DATA TO EXAMINE:
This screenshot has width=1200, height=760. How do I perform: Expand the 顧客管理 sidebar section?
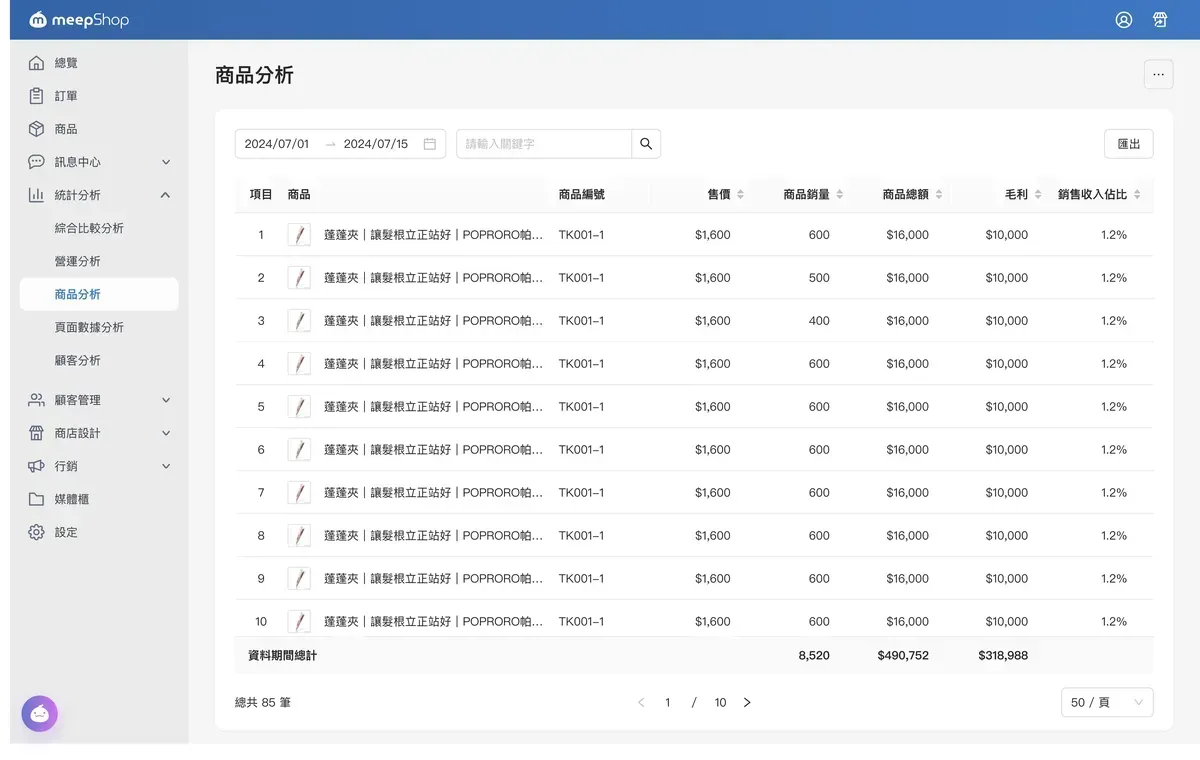[x=99, y=400]
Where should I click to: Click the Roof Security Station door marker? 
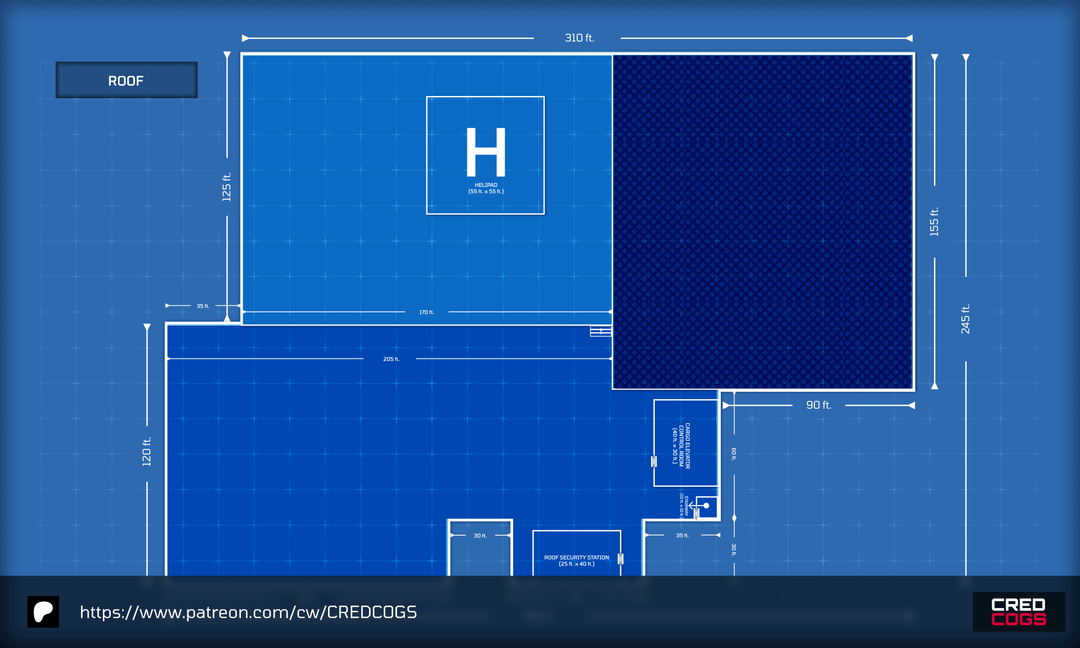(621, 558)
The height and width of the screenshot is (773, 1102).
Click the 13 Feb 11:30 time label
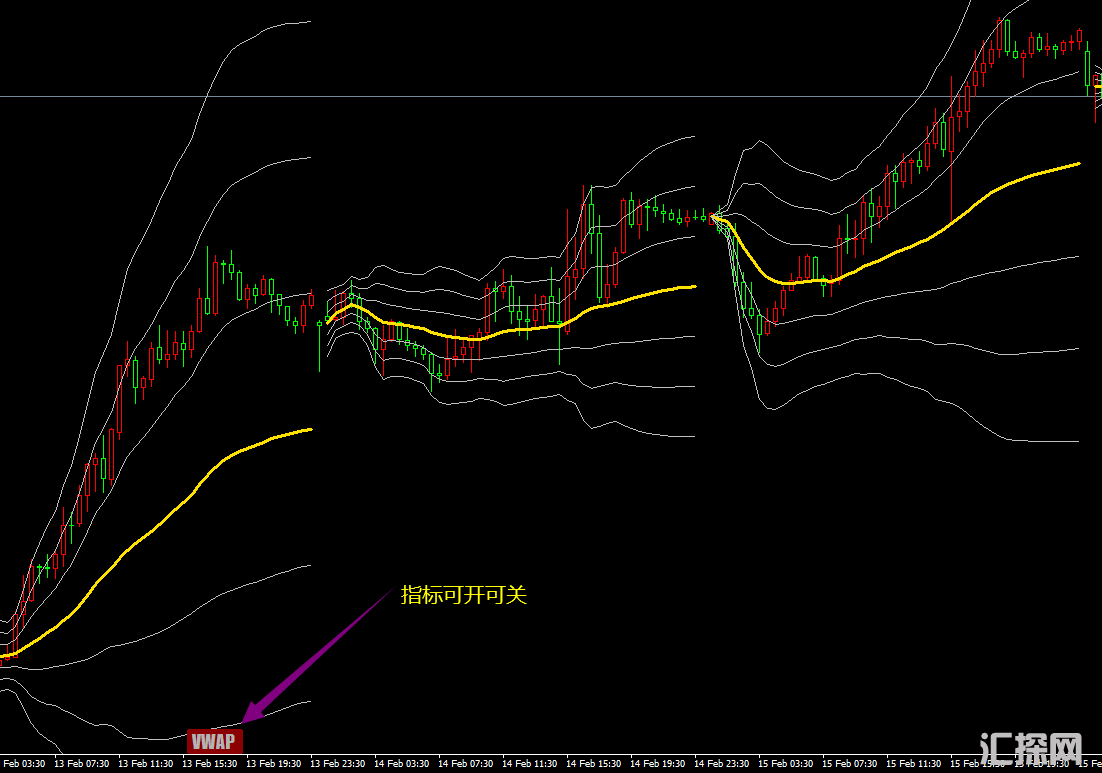coord(145,764)
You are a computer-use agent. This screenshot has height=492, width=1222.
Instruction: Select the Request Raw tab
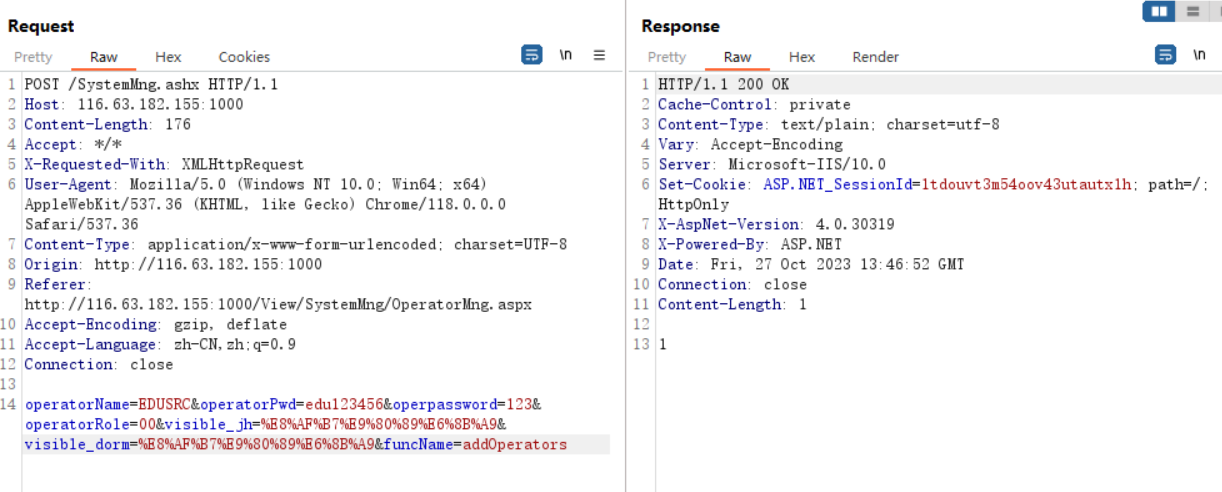point(103,57)
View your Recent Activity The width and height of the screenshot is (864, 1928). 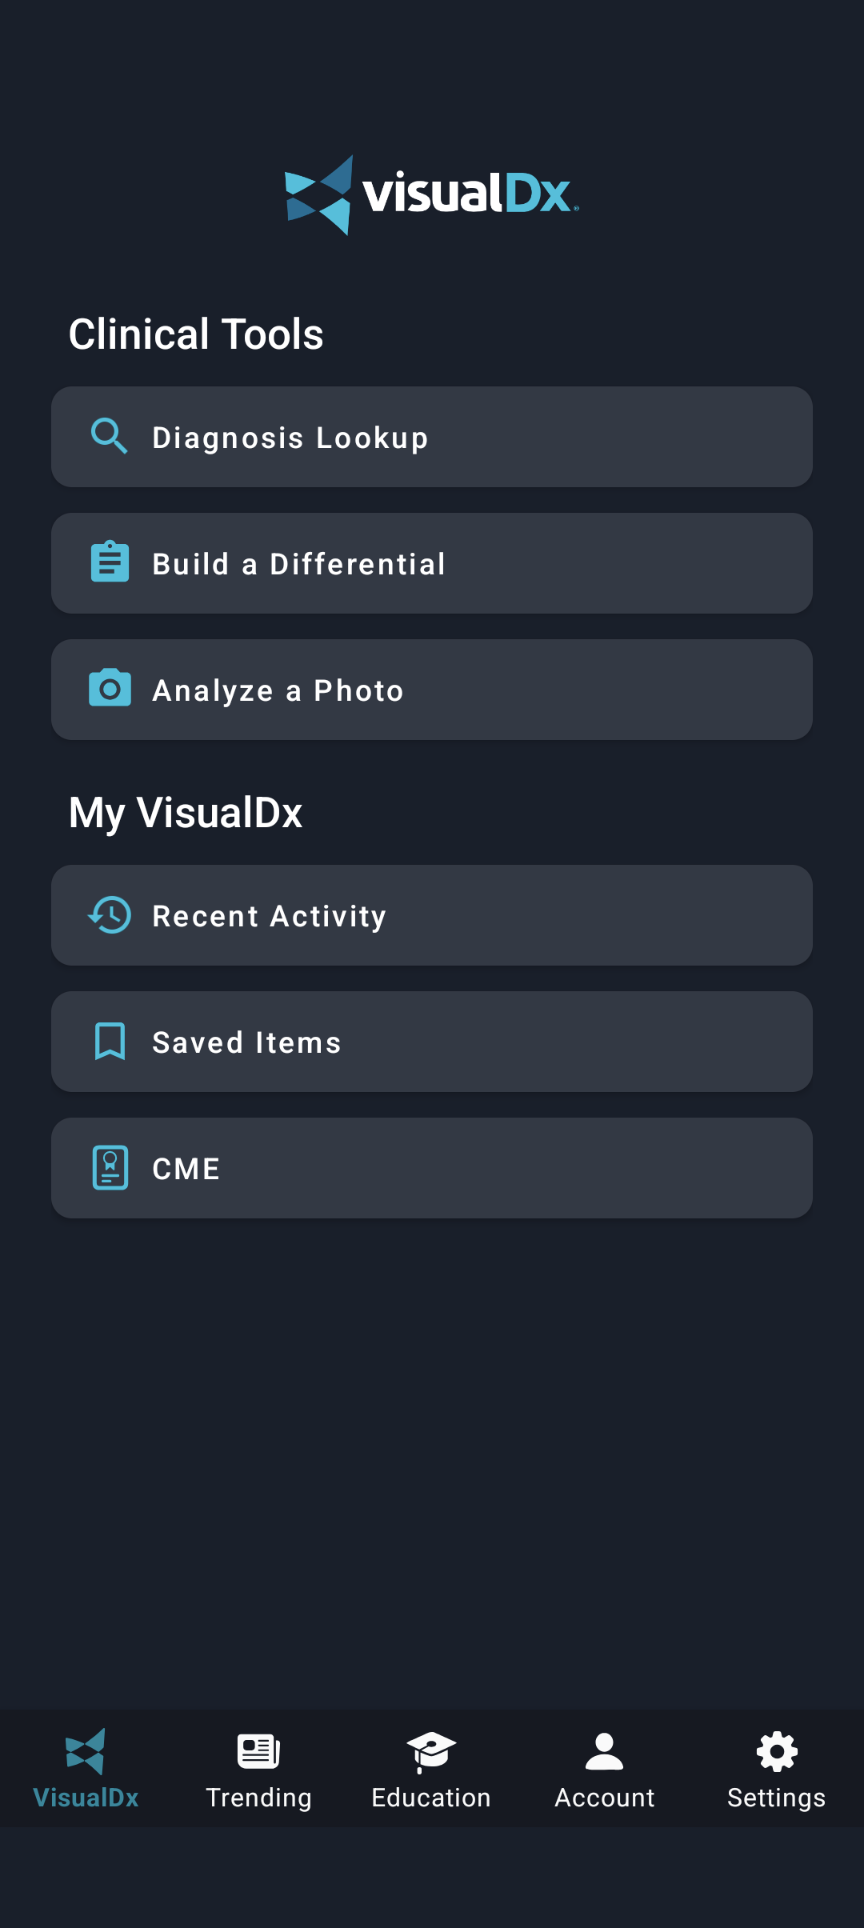click(x=432, y=915)
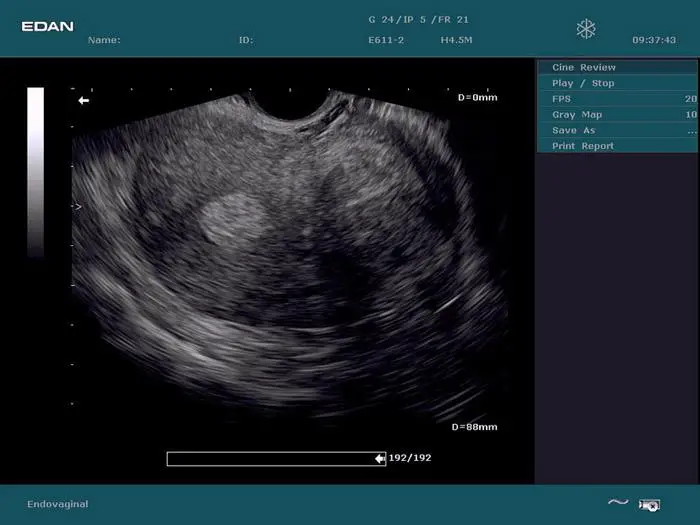Select the FPS menu item

tap(562, 99)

PROBLEM TO SOLVE: Restate the data word for word from its first line through the line with "The height and", leaving out any picture along the way.

WRITTEN SOLUTION:
This screenshot has width=1200, height=760. How do I perform: Expand the 顧客管理 sidebar section?
[x=99, y=400]
Where should I click to: Click the Roof Security Station door marker? 
(621, 558)
The height and width of the screenshot is (773, 1102).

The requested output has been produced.